[ad_1]
The prospect of Northern Ireland, along with Great Britain, formally exiting the European Union around the fascinating time of New Years Eve was the subject of considerable recrimination in the North as the clock struck that historic midnight moment.
Even the DUP, which campaigned for Brexit, had little to celebrate; instead of lamenting how Boris Johnson, finally getting his farewell from the EU, had created a border in the Irish Sea.
There was also talk of how leaving the EU can embolden nationalists seeking to leave the closer union of Northern Ireland and Great Britain.
The Northern Assembly held a special meeting on Wednesday to discuss the impending parting of the roads. Some DUP MLAs tried to polish the proceedings a bit, but all said it was a daunting three-hour political debate in which Winston Churchill’s name was verified multiple times, and from different Brexit points of view.
Arlene Foster said that “to paraphrase Winston Churchill, it is not the beginning of the end but the end of the beginning.”
Wearing her Prime Minister hat, she acknowledged differing political views on Brexit and hoped that “ultimately our focus should be on working together to support our businesses and communities.”
Changing into his DUP leader hat, he complained about how the British government’s Northern Ireland protocol had created that Irish Sea border, a protocol that his party rejected and unsuccessfully opposed.
Ulster Unionist Party leader Steve Aiken requested an intervention, presumably to say “we told you so,” but Ms. Foster was not willing to give in.
When he had a chance to speak, Mr Aiken regretted that Northern Ireland would be a “separate place” due to protocol.
Alliance economics spokesman Stewart Dickson, lamenting Brexit, also quoted Churchill with his comment that “if you destroy a free market, you create a black market.”
Still, he added: “I am European and no one will take it from me.
The Assembly couldn’t get enough of Churchill. DUP’s Mervyn Storey, bravely looking for some glitter in the dead of winter, offered his quote: “A pessimist sees difficulty at every opportunity; an optimist sees opportunity in every difficulty. “
There will be a chance, Mr Storey predicted.
Sinn Féin health spokesperson Colum Gildernew replied that Churchill “could hardly have meant that you would create the difficulty in finding the opportunity.”
Sinn Féin MLA Declan McAleer pointed to the references to Churchill, but said he preferred comments from another senior conservative, Michael Heseltine, who said: “We must welcome the news that Brexit does not end in chaos of no- according to the feeling of relief. of a convicted person informed that his execution has been commuted to life imprisonment ”.
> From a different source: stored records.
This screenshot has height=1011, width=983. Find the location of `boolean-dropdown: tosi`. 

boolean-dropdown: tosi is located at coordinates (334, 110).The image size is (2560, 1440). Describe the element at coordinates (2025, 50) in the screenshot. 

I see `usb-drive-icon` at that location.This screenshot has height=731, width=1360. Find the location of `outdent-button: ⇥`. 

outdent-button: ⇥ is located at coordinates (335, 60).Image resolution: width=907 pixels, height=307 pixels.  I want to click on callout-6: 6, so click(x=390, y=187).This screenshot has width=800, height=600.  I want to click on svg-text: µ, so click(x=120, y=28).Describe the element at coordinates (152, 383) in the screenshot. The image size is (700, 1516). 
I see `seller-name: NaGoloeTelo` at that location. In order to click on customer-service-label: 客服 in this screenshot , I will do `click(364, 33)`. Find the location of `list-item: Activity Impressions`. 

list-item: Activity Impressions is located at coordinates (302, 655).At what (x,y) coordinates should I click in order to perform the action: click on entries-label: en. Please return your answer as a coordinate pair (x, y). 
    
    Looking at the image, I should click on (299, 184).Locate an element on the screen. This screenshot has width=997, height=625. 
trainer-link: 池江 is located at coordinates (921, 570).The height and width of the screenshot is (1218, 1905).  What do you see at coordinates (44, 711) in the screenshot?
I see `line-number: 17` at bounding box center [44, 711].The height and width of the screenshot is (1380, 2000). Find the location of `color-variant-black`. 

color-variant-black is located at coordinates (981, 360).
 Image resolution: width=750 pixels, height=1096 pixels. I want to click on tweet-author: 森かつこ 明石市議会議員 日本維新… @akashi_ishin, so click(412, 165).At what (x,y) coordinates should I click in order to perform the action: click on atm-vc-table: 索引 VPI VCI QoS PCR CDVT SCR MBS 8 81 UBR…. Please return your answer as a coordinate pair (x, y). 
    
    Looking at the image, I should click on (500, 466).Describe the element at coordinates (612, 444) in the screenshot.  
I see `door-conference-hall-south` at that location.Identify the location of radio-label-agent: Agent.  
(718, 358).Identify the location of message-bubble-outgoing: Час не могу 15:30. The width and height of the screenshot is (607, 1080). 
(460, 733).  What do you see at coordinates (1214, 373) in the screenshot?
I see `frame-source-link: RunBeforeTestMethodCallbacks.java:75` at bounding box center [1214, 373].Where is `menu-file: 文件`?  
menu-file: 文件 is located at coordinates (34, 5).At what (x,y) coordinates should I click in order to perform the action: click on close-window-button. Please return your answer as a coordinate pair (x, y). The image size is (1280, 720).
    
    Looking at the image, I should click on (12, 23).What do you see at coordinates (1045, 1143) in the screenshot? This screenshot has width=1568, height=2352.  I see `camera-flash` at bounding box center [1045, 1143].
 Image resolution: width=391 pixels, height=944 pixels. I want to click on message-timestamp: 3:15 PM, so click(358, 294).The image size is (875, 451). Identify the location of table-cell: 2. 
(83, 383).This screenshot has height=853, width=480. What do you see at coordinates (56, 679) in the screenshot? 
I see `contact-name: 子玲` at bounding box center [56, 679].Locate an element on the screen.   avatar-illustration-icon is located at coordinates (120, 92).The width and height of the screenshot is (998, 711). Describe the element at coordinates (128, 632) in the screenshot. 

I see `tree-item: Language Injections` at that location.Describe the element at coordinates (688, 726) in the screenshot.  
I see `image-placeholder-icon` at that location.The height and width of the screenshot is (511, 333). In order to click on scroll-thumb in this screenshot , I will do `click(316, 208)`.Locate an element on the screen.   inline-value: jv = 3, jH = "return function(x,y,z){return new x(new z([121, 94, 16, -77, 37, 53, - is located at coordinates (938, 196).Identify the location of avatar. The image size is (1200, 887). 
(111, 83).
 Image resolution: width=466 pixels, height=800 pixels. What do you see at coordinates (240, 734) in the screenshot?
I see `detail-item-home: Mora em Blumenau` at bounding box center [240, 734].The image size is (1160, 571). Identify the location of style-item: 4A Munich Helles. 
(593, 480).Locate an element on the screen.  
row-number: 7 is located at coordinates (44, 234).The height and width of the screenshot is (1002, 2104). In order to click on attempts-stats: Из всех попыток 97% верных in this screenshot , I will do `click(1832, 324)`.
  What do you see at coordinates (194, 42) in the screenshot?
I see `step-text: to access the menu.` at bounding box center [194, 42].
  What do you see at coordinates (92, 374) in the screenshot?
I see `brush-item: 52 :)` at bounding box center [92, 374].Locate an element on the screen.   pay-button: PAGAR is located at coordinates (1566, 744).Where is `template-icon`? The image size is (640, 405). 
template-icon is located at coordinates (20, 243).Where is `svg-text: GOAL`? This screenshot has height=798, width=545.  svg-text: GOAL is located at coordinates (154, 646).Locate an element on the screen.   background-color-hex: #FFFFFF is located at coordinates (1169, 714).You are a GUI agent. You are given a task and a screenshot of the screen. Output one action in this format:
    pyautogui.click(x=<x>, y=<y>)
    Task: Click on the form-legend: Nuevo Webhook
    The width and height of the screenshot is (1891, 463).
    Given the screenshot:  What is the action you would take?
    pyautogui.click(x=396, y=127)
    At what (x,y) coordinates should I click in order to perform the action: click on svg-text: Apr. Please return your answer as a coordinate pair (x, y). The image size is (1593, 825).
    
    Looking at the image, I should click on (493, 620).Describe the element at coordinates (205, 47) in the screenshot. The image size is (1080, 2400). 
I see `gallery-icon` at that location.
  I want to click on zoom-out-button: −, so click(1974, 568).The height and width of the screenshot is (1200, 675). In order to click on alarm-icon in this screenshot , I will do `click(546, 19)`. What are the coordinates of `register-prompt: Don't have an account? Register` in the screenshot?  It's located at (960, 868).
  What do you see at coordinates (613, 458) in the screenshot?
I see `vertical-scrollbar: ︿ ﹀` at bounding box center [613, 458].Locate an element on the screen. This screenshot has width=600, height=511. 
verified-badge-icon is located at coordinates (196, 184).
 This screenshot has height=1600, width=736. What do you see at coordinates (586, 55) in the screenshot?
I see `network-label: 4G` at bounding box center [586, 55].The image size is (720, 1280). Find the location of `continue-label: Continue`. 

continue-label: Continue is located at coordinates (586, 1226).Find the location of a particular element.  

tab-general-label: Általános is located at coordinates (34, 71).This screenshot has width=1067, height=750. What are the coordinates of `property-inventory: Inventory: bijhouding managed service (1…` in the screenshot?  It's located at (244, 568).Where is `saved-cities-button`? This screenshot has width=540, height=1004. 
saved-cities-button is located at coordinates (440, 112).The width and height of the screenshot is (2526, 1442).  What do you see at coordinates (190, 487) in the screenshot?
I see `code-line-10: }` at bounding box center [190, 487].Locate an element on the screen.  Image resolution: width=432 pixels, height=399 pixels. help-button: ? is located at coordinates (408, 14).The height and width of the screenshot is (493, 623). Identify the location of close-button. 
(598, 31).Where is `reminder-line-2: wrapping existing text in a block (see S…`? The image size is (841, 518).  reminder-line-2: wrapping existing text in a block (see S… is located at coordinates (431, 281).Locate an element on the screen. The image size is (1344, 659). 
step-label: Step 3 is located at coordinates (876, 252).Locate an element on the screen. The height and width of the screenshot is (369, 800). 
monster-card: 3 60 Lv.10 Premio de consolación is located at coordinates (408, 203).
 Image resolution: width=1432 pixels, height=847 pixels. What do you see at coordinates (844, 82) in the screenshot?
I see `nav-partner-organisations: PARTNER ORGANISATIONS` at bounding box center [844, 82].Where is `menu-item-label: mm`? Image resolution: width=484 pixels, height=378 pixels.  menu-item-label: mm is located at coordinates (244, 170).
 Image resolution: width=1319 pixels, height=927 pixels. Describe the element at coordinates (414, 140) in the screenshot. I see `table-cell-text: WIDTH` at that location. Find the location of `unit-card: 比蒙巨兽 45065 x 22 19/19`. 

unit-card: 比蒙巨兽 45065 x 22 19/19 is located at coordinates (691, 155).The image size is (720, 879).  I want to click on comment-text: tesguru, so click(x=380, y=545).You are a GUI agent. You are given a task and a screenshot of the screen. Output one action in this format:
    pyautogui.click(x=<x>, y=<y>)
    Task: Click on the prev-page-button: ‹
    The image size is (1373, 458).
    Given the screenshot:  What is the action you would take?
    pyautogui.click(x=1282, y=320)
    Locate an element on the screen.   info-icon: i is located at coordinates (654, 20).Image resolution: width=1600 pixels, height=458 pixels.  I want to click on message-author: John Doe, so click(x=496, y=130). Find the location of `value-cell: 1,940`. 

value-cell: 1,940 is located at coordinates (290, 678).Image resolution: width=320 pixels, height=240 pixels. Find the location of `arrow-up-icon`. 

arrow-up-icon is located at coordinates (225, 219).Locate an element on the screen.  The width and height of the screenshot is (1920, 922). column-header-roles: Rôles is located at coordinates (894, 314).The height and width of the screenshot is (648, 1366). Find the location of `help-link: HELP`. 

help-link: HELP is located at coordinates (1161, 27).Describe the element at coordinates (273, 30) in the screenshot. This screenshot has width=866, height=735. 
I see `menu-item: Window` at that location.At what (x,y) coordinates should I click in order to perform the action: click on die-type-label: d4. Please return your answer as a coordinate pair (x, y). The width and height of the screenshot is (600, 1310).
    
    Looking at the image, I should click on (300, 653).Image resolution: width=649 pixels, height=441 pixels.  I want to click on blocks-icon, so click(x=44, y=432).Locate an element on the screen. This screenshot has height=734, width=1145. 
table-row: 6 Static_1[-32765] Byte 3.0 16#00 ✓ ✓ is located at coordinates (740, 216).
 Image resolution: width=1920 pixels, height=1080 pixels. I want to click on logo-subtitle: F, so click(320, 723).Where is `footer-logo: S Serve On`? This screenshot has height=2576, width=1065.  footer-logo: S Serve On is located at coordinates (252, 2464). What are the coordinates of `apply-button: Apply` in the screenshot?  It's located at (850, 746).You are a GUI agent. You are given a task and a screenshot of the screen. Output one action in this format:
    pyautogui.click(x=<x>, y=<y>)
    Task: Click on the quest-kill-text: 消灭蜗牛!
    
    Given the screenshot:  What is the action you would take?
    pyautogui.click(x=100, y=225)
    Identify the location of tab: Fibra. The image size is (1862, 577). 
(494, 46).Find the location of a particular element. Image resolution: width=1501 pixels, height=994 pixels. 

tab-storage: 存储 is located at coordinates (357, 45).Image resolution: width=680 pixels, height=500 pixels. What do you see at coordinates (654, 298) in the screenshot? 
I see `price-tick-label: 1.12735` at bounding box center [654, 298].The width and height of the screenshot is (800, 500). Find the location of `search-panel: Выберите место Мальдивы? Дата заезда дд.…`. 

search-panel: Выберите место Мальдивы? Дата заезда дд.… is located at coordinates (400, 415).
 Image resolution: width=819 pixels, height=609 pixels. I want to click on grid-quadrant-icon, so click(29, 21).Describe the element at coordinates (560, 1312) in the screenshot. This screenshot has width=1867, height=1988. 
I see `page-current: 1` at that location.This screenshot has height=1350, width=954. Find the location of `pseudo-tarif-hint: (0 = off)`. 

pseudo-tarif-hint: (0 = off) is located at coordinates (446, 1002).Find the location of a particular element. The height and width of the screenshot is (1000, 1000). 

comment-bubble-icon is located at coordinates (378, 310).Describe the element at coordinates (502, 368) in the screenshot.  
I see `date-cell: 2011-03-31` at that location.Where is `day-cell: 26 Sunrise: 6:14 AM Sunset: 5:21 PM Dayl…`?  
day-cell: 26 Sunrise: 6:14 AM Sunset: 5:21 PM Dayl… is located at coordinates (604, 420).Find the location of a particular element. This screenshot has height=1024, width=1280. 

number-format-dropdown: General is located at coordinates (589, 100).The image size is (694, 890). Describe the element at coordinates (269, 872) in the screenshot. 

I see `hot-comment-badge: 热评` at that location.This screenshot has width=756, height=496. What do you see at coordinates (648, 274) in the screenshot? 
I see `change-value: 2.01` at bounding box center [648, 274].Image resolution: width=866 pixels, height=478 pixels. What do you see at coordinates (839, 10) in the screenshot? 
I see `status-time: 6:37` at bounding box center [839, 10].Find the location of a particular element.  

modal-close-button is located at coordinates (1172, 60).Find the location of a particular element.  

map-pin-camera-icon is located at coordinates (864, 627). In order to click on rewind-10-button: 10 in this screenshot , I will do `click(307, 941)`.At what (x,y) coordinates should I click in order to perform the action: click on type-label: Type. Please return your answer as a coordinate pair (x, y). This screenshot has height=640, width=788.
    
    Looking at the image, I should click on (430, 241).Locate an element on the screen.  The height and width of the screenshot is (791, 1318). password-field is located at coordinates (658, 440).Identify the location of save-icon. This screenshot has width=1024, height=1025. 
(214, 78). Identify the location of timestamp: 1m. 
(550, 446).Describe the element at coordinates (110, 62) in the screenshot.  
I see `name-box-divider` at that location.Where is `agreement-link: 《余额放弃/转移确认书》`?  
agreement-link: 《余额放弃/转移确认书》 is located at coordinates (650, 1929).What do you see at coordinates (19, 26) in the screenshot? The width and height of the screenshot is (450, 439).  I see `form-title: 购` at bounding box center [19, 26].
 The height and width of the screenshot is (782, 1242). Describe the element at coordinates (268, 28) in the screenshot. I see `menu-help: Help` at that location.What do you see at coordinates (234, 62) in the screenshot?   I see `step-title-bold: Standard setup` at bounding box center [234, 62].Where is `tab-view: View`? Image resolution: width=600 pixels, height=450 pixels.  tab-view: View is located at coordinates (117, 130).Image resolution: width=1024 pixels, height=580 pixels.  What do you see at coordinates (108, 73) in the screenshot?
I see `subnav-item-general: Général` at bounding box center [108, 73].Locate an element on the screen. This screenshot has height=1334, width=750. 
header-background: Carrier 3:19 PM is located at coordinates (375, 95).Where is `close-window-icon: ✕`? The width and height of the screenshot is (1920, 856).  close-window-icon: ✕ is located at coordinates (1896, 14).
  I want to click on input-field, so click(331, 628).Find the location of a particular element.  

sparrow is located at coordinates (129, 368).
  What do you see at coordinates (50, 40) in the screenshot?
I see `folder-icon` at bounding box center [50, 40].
There was so much Churchill that People Before Profit MLA Gerry Carroll felt compelled to say that he would not quote the former prime minister and wartime leader because “he was an imperialist butcher who believed that the British Empire was superior to the people here and everywhere. countries that the British Empire colonized around the world ”.
That drew some whispering from unionist banks, although Mr. Carroll, like Ms. Foster, did not allow any dissident intervention from that sector.
On the other hand, the secretary of the North, Brandon Lewis, gave interviews to Zoom to several journalists. When asked by The Irish Times about SDLP leader Colum Eastwood’s argument that Brexit could hasten the end of the North’s union with Britain, he said he “fundamentally” disagreed with this view.
Like Storey and Winston Churchill, and unlike Gildernew, and unlike most other politicians, he saw opportunities. “Northern Ireland is going to have this phenomenal benefit of being not only part of the UK’s single market and customs territory, but also the ability to trade freely with the EU,” he said.
Back in the House of Assembly, the SDLP MLA, Matthew O’Toole, took a more depressing view of Brexit. “It is the greatest act of self-harm in the history of modern states,” he said.